What the exercise asks.
Quote exactly and only this range of lines in the data below: the line that holds "Nasza gmina (89, 396)" to the line that holds "Agroturystyka (133, 648)", both included.

---------- Listed entries

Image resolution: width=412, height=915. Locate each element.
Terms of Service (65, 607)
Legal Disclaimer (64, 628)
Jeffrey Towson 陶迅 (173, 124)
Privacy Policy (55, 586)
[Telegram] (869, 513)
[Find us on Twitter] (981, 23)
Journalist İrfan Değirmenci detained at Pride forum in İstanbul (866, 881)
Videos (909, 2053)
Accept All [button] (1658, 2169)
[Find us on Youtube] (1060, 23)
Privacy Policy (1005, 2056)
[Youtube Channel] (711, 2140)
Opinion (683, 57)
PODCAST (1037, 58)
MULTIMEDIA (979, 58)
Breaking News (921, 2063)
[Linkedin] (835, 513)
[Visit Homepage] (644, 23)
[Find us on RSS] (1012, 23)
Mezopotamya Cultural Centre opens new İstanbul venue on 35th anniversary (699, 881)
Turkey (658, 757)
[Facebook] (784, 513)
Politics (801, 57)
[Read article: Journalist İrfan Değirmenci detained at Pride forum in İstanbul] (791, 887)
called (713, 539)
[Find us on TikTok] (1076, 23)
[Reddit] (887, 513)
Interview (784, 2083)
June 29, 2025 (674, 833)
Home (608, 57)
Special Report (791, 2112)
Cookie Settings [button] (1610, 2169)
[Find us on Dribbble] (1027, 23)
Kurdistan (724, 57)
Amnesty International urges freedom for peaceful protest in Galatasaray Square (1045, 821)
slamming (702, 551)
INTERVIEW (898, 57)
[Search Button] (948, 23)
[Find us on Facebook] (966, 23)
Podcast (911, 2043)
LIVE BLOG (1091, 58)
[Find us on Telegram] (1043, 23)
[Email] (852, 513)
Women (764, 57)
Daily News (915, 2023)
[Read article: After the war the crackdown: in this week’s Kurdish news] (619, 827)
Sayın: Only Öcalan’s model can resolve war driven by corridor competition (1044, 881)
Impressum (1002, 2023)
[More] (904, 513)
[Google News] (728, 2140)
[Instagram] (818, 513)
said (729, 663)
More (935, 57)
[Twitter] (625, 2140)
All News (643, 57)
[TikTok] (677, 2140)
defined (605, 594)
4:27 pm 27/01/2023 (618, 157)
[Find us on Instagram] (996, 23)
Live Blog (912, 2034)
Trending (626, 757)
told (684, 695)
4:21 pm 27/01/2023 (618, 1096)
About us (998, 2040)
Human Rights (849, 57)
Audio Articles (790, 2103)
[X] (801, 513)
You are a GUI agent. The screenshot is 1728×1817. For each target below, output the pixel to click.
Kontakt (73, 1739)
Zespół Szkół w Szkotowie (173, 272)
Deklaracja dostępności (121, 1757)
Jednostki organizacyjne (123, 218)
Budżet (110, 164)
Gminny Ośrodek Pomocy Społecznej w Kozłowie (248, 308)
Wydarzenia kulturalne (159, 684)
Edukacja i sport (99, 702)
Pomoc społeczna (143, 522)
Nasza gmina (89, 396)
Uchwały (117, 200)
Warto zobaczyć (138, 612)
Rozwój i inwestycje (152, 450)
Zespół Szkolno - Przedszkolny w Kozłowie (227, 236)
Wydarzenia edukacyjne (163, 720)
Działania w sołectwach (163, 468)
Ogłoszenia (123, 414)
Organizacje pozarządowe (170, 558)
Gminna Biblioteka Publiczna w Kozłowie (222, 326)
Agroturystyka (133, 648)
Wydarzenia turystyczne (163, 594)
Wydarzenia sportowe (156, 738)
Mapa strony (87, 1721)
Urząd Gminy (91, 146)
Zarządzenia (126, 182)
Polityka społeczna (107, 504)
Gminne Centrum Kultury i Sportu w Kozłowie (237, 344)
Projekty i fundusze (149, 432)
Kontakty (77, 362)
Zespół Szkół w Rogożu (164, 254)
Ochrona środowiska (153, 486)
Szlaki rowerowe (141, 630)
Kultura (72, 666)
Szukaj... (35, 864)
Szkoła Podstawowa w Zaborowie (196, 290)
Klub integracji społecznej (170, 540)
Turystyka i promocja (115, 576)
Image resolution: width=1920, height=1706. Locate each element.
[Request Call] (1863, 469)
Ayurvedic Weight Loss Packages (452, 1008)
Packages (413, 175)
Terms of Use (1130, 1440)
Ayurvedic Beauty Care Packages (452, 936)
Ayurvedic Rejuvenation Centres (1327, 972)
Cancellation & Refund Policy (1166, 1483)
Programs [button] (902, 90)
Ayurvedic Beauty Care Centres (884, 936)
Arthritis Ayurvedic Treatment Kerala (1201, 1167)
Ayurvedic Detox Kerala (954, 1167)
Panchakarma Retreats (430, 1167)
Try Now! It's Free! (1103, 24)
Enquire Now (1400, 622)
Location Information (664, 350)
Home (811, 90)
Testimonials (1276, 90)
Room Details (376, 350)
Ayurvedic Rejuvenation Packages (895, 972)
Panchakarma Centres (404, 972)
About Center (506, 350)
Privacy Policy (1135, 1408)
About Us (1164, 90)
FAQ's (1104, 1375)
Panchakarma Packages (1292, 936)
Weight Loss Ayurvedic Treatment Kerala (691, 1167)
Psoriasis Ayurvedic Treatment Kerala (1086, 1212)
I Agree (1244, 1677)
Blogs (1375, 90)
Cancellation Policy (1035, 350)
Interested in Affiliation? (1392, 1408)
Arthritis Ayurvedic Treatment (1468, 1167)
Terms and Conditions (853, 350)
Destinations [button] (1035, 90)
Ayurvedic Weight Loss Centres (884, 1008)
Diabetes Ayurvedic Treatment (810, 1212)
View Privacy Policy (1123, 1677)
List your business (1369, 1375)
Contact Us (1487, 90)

--------------------

Written solution.
Nasza gmina (89, 396)
Uchwały (117, 200)
Warto zobaczyć (138, 612)
Rozwój i inwestycje (152, 450)
Zespół Szkolno - Przedszkolny w Kozłowie (227, 236)
Wydarzenia edukacyjne (163, 720)
Działania w sołectwach (163, 468)
Ogłoszenia (123, 414)
Organizacje pozarządowe (170, 558)
Gminna Biblioteka Publiczna w Kozłowie (222, 326)
Agroturystyka (133, 648)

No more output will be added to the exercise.